Un boomerang de gas de 11.000 kilómetros de largo vuelve hacia la Vía Láctea

Nube Smith

Astrónomos han descubierto con el Telescopio Espacial Hubble una inmensa nube invisible de gas de hidrógeno, que se precipita en picado hacia nuestra galaxia a 1,1 millones de kilómetros por hora.

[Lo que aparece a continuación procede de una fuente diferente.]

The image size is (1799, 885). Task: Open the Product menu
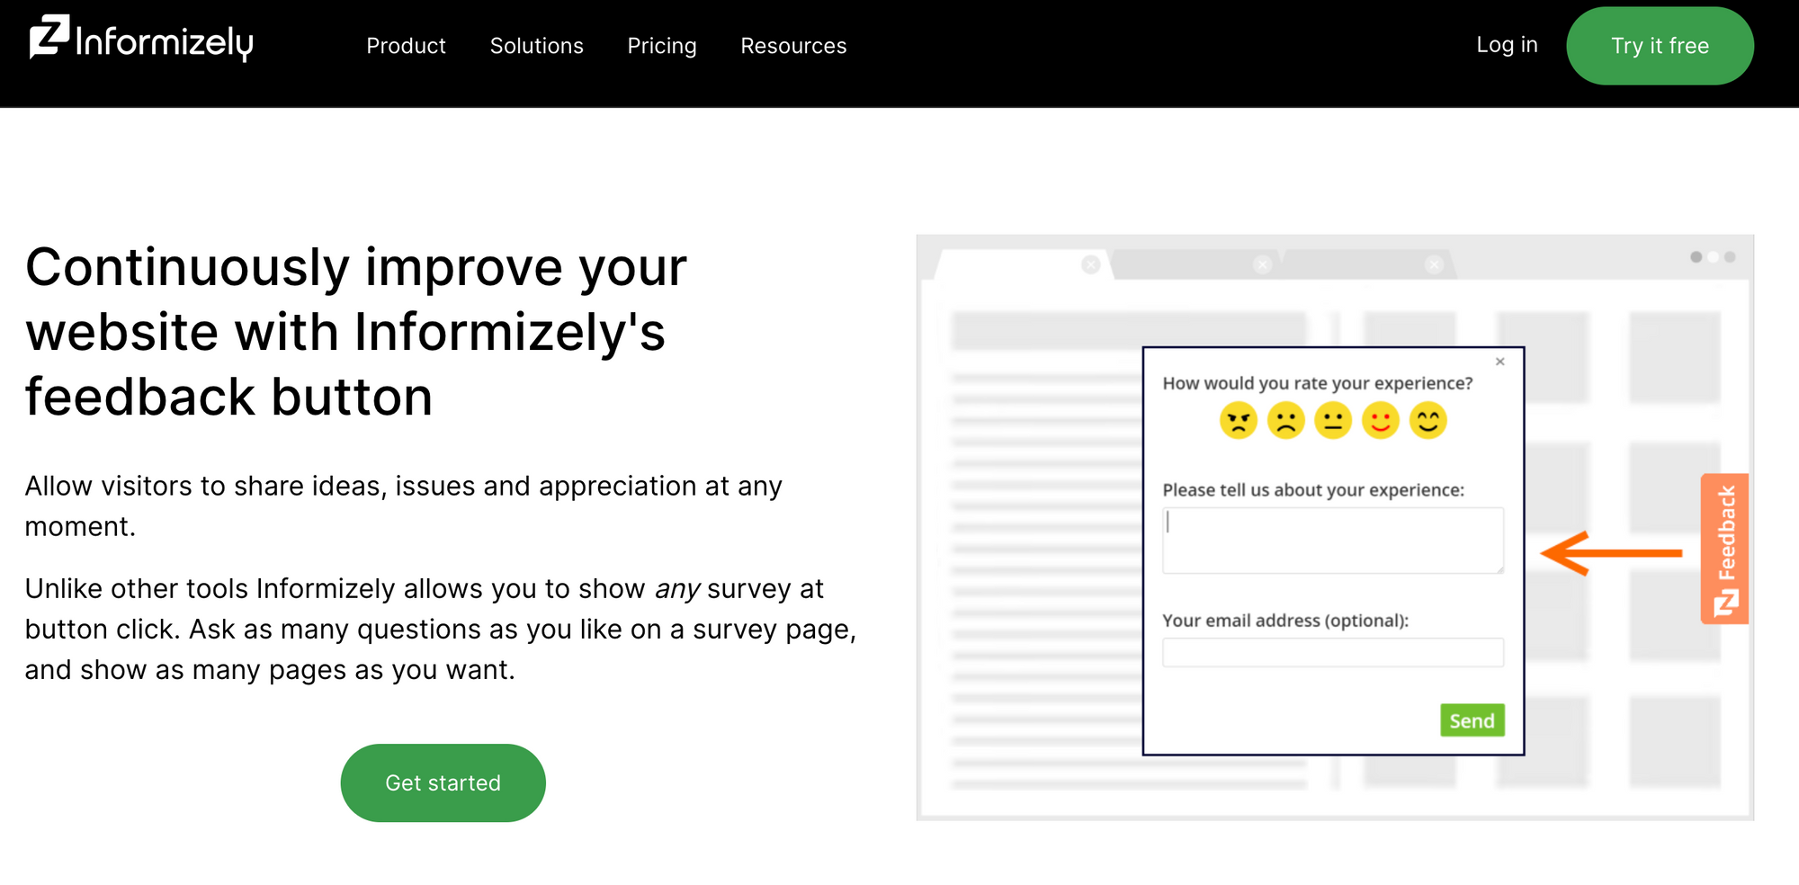tap(406, 46)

Aunque cientos de enormes nubes de gas pululan a alta velocidad por los alrededores de la Vía Láctea, la denominada 'Nube de Smith' es única porque su trayectoria es bien conocida.

 

Nuevas observaciones del Hubble sugieren que fue arrojada desde las regiones exteriores del disco galáctico, hace unos 70 millones de años, y ahora vuelve como si se tratasa de un boomerang. La nube fue descubierto en la década de 1960 por el estudiante de doctorado de astronomía Gail Smith, que detectó las ondas de radio emitidas por su hidrógeno.

 

La nube está en curso de colisión de retorno y se espera que alcance el disco de la Vía Láctea en unos 30 millones de años. Cuando lo haga, los astrónomos creen que va a provocar un espectacular estallido de formación estelar, tal vez proporcionando suficiente gas para producir dos millones de soles.

 

"La nube es un ejemplo de cómo la galaxia está cambiando con el tiempo", explica el jefe del equipo Andrew Fox, del Instituto de Ciencia del Telescopio Espacial en Baltimore, Maryland. "Se nos está diciendo que la Vía Láctea es un burbujeante lugar, muy activo, donde el gas puede ser expulsado de una parte del disco y luego volver a bajar en otro".

 

"Nuestra galaxia está reciclando su gas a través de las nubes, siendo la Nube de Smith un ejemplo, para formar estrellas en diferentes lugares que antes. Mediciones del Hubble de la Nube de Smith nos ayudan a visualizar la forma activa de los discos de las galaxias", dijo Fox.

 

Los astrónomos han determinado que esta región en forma de cometa de gas mide 11.000 años luz de largo y 2.500 años luz de diámetro. Si la nube se pudiera ver en la luz visible, abarcaría el cielo con un diámetro aparente de 30 veces mayor que el tamaño de la luna llena.

 

Los astrónomos siempre pensaron que la Nube de Smith podría ser galaxia fracasada sin estrellas, o gas que cae en la Vía Láctea desde el espacio intergaláctico. Si cualquiera de estos escenarios resultara cierto, la nube contendría principalmente hidrógeno y helio, no los elementos más pesados producidos por las estrellas. Pero si viniera de dentro de la galaxia, contendría más elementos que se encuentran dentro de nuestro sol.

 

El equipo utilizó el Hubble para medir la composición química de la Nube de Smith por primera vez, para determinar de dónde vino. Observaron la luz ultravioleta de los núcleos brillantes de tres galaxias activas que residen miles de millones de años luz más allá de la nube. Usando el Espectrógrafo de Orígenes Cósmicos del Hubble, midieron cómo esta luz se filtra a través de la nube.

 

En particular, buscaron azufre en la nube, que puede absorber la luz ultravioleta y es un buen indicador de la cantidad de más elementos pesados en la nube.

 

Los astrónomos encontraron que la Nube de Smith es tan rica en azufre como el disco externo de la Vía Láctea, una región a cerca de 40.000 años luz del centro de la galaxia (unos 15.000 años luz más lejos que nuestro sol y el sistema solar). Esto significa que la Nube de Smith se enriqueció con el material de las estrellas. Esto no sucedería si se tratara de hidrógeno prístino de fuera de la galaxia, o si fuera el remanente de una galaxia no desprovista de estrellas. En su lugar, la nube parece haber sido expulsada desde el interior de la Vía Láctea y ahora está volviendo como si fuera un boomerang.

 

La investigación del equipo aparece en el 01 de enero 2016, de la revista The Astrophysical Journal Letters.